Medicare should extend to chiropractic care

Medicare should extend

to chiropractic care

A recent study looked at disabled individuals in Medicare or SSDI also known as social security disability insurance. Most of these individuals are younger in age with 30.5 percent of those having suffered back pain. Forty percent of the growth in disabled persons has come from back pain since 1996.

An inverse relation existed when the amount of chiropractic care was available and those who started opioid use. Those who choose standard medical care are often directed to narcotic use for control of pain. No difference existed when the patient was already on an opioid since the amount of opioid use was not individually measured. The study did suggest a possible reduction in pain medication use after instituting chiropractic care although not clearly stated.

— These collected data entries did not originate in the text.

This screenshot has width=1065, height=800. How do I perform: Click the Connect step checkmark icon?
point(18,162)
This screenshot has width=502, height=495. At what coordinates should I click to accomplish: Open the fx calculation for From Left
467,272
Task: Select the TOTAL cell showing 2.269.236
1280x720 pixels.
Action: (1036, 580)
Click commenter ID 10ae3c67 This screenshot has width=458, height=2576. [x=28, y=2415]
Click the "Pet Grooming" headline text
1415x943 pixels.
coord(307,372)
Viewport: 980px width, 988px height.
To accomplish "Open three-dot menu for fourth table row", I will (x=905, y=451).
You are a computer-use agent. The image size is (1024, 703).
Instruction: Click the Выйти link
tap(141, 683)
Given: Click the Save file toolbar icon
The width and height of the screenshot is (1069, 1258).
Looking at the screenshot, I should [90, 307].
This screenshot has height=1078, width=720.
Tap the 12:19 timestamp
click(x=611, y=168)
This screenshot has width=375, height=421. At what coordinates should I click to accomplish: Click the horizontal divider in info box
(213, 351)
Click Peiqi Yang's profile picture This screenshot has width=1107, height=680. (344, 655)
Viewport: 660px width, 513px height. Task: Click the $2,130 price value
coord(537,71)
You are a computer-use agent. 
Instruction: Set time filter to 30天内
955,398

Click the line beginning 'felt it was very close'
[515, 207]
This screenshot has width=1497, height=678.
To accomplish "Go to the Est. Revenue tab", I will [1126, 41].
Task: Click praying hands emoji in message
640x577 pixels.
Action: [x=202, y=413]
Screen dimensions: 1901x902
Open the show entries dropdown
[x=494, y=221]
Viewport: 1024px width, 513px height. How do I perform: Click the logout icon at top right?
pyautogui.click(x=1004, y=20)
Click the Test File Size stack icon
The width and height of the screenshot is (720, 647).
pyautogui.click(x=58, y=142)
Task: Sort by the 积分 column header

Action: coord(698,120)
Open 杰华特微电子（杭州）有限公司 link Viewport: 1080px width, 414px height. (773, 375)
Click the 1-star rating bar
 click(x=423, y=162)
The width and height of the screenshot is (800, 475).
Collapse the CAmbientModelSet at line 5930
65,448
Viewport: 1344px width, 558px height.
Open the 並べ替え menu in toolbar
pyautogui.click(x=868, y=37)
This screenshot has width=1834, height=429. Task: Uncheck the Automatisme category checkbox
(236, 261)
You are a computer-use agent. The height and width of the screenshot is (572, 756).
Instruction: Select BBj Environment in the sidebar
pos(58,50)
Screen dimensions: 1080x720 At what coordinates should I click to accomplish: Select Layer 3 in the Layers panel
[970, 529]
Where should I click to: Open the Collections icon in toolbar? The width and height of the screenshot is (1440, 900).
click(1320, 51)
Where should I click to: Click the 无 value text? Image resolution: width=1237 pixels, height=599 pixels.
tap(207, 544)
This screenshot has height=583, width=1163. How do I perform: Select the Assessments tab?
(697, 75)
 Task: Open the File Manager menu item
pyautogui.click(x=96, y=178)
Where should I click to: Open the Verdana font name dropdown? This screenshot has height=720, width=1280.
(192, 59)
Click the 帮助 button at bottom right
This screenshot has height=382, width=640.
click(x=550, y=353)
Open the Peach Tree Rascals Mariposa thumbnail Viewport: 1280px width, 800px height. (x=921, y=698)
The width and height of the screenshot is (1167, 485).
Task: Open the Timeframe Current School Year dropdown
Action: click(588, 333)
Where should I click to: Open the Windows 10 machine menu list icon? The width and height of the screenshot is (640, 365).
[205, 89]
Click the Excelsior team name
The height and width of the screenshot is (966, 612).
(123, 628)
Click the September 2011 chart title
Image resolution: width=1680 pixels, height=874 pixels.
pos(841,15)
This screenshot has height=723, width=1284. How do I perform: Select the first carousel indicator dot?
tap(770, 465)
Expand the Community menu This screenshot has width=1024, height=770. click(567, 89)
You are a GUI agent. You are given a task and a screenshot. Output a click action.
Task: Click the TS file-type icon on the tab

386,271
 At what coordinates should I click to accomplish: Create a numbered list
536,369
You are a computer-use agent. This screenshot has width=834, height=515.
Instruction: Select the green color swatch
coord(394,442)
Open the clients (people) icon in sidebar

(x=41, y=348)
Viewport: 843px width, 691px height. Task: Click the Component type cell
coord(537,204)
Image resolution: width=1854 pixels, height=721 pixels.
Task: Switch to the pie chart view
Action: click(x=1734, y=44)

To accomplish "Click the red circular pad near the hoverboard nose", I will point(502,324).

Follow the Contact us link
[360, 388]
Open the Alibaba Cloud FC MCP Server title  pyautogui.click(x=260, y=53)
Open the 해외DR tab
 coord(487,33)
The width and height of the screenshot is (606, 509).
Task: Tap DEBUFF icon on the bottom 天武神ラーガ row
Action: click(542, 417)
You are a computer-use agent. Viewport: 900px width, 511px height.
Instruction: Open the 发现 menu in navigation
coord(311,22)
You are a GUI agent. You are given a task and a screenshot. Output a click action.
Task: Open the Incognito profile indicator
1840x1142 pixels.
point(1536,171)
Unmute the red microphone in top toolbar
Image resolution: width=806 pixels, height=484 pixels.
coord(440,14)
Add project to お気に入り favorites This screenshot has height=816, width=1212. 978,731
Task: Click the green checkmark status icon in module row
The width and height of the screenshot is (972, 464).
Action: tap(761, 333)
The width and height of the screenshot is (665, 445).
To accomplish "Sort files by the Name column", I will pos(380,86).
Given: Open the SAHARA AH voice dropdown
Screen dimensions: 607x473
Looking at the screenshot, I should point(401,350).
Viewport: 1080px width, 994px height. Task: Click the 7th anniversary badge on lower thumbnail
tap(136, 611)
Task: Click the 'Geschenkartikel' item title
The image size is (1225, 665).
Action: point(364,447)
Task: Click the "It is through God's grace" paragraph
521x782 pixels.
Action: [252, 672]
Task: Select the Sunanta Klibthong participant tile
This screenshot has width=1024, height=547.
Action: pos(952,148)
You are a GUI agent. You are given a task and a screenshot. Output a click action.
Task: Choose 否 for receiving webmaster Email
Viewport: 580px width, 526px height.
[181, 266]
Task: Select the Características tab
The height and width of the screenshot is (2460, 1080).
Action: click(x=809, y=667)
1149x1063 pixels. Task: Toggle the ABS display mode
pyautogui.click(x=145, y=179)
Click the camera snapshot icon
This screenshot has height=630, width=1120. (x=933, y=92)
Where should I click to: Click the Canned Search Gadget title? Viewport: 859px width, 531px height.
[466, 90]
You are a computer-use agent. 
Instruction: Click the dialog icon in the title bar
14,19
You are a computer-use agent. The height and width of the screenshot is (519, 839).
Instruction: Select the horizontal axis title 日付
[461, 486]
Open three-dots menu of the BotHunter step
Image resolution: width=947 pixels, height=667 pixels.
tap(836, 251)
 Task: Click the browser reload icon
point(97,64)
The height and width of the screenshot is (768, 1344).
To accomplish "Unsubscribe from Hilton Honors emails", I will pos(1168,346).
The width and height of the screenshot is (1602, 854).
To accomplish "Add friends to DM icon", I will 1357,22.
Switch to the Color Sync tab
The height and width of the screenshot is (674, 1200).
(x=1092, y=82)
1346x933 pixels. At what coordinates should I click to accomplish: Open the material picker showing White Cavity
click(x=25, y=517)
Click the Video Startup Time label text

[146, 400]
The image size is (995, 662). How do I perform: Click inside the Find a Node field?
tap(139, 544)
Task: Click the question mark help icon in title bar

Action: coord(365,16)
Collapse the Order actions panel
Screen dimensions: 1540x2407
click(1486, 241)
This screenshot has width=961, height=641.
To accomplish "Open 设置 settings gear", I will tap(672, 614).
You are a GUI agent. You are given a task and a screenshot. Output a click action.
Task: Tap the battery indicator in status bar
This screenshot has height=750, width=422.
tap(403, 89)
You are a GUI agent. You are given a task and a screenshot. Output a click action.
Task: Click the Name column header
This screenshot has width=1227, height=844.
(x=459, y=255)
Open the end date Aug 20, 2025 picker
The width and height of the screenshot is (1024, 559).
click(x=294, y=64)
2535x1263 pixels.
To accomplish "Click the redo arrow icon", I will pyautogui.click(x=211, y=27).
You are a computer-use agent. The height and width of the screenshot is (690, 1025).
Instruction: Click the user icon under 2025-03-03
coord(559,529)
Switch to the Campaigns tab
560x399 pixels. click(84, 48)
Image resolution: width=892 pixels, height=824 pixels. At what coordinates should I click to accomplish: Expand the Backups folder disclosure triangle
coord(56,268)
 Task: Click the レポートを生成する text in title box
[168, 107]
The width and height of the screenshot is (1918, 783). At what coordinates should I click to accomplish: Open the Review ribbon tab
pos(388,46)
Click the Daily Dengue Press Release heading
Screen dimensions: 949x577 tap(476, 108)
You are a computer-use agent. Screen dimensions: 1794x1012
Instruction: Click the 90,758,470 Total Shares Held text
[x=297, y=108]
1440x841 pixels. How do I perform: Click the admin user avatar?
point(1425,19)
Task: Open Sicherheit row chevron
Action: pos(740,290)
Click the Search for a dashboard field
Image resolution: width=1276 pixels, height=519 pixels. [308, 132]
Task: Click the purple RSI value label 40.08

This study suggests Medicare and the disability insurance policy makers would benefit to expand coverage on chiropractic services. The impact may stem the use of opioids, second offset the demand for primary care treatment, third, reduce the demands on the disability insurance two ways, initial use of chiropractic care reduces disability rates at one year after injury and avoidance of opioids has been associated with lower disability rates one year following injury.

West Virginia is facing an alarming rise in prescription drug abuse and our states coffers have less to pay out. Disability is an alarming drain on any state’s budget and requires careful and transparent consideration on implementing future policies once thought to be taboo. I urge our state’s leadership to consider all our resources and leave nothing off the table.